Painful defeat for Malaysia’s sporting icon
By ALAN THATCHER and ALEX WAN
Nicol David’s defeat to Nour El Sherbini may have been the most significant result in the whole of the Naza Women’s World Championship. The 32-year-old Malaysian sat at the court-side in tears after losing to one of the outstanding young players at the forefront of Egypt’s almost total domination of the sport.
After winning eight world titles and spending 109 months at number one in the world rankings, this phenomenal athlete looked a sad and lonely figure as she hid her face in a towel as the tears began to flow.
Her ranking has slipped to five in the world and she is no longer the invincible force in women’s squash.
Her last world title success was a scrambled affair against Raneem El Welily when she survived several match balls and staged a miraculous recovery. No miracles were on offer this week at the Bukit Jalil squash centre where the main court is named in her honour and where many of the walls are covered with photographs of her international successes.
Losing in front of her own home crowd is always a painful feeling, as we witnessed two years ago in Penang, where massive audiences had flocked to see their local darling and national icon in action.
Coming to terms with defeats must be a massive psychological blow for such a successful athlete, especially in a nation where the media has placed her under huge pressure.
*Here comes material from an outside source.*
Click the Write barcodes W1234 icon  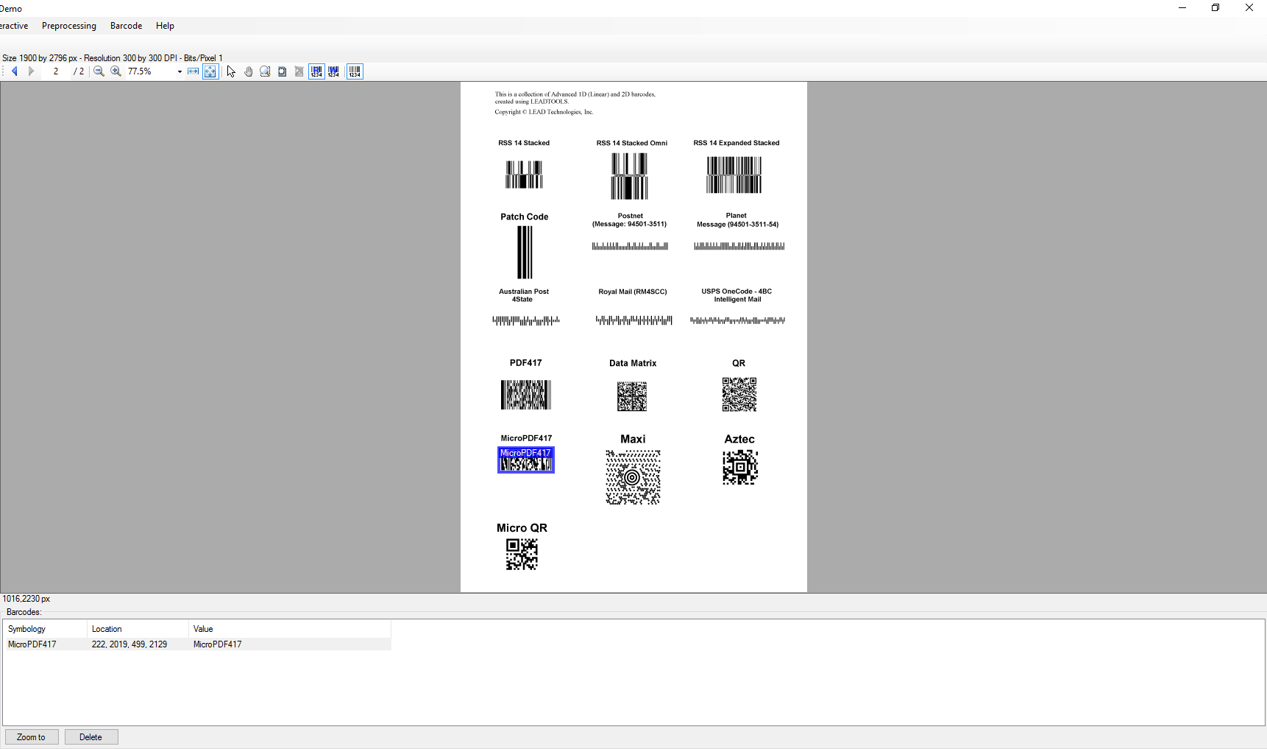[333, 71]
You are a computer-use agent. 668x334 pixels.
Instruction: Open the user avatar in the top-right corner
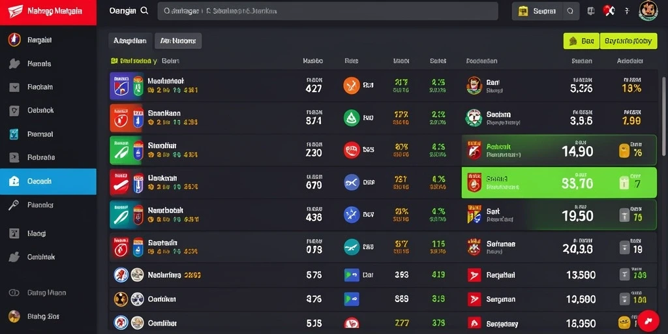coord(648,10)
Perhaps now they are beginning to realise that their national treasure does not have a divine right to win every match and that perhaps her opponents finally deserve some credit.
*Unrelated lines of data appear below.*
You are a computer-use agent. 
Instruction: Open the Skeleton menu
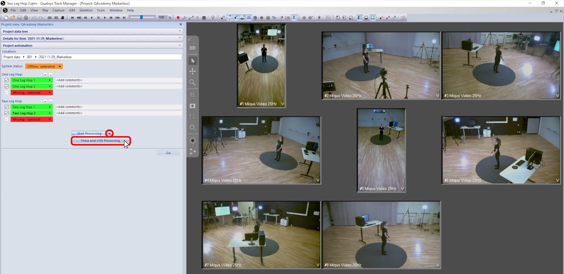[x=85, y=10]
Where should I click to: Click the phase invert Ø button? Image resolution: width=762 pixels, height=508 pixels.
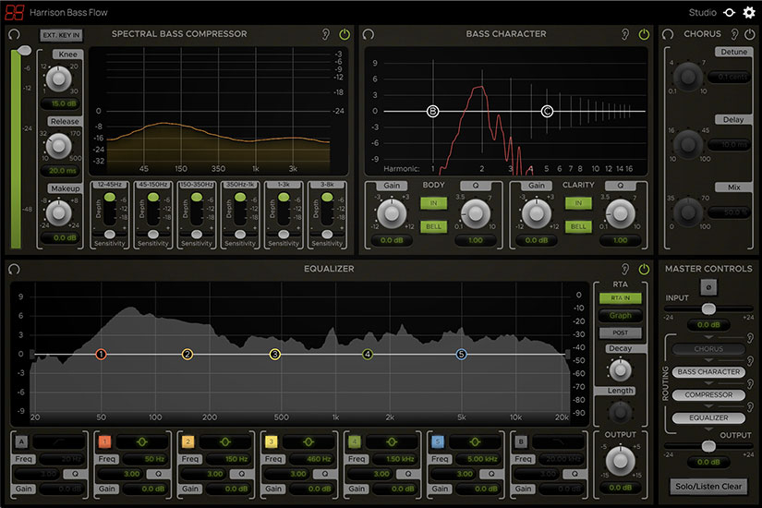[708, 287]

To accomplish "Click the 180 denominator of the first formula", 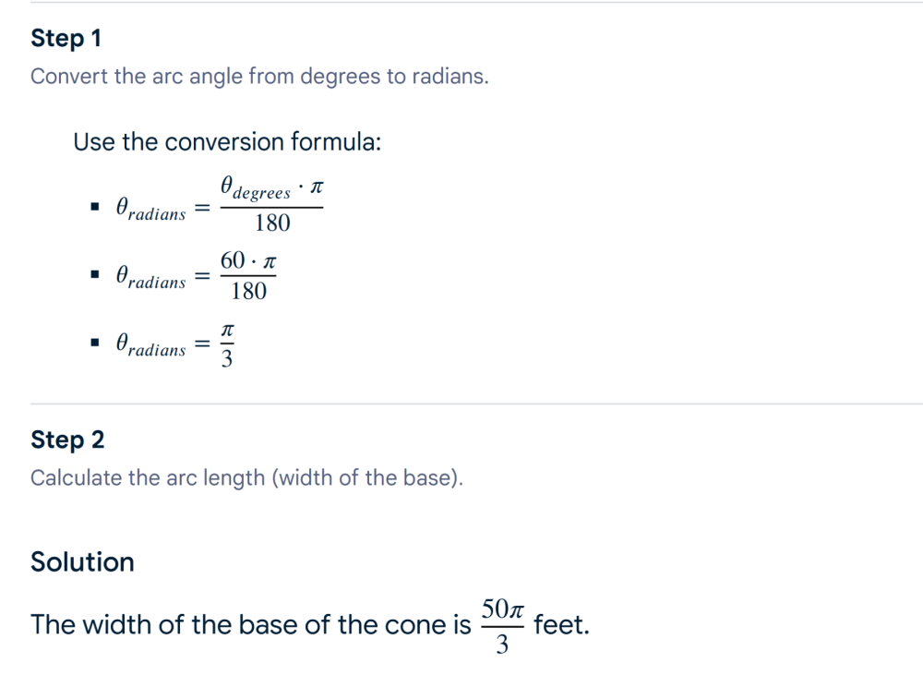I will (272, 223).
The National Squash Centre was filled up to a 500-odd capacity as fans flocked to catch their hero in action in the quarter-finals.
But it turned out to be a dampener for the home crowd as Nicol was unable to lift her game as Sherbini proved too strong, winning 14-12, 4-11, 11-3, 11-7.
The Egyptian was right on target as she saved three game balls in the first set to take it 14-12.
Nicol, however, stormed back to take the second 11-4 as Sherbini committed a string of unforced errors.
But instead of building up the momentum, it was Sherbini was came out firing in the third, sending Nicol all over the court to win 11-3.
The Penangite mounted a late comeback in the fourth but Sherbini was just too good in the end.
“I may be ranked second in the world but beating Nicol in Malaysia definitely feels like an upset. The first time I beat her, it was in Penang two years ago as well,” said Sherbini.
“I’m happy to be through to the semi-finals for sure but I feel sorry for the crowd here too. I know a lot of them came to support Nicol today and it’s always special when she plays in Malaysia.”
Before the tournament, Nicol told the Star’s Kng Zheng Guan: “I’ve had my struggles over the past two years trying to adjust my playing style … and it is reflected in my performances and ranking.
“These experiences have helped me grow and take me to my next level of squash.
“Winning in Hong Kong last year was such an achievement for me because I could bring all these elements together throughout the tournament.”
Guan noted that, despite winning an incredible 80 titles worldwide, David fell short on the three previous occasions the world meet had been held in Malaysia, in 1996, 2004 and 2014. She lost in the qualifying round 1996 and in the semi-finals in 2004 and 2014.
Here she bowed out in the last eight, which suggests some kind of pattern.
It is not a downward spiral in form, more a case that the chasing pack have finally caught up, and a handful of them have overtaken her.
Laura Massaro is now the only non-Egyptian left in the tournament. She triumphed in Penang two years ago when El Sherbini beat David in the semi-finals.
While Malaysians wait to see how Nicol David will react to this latest setback, English supporters will be hoping that history can repeat itself.
However, three Egyptians are also harbouring hopes of a first world title.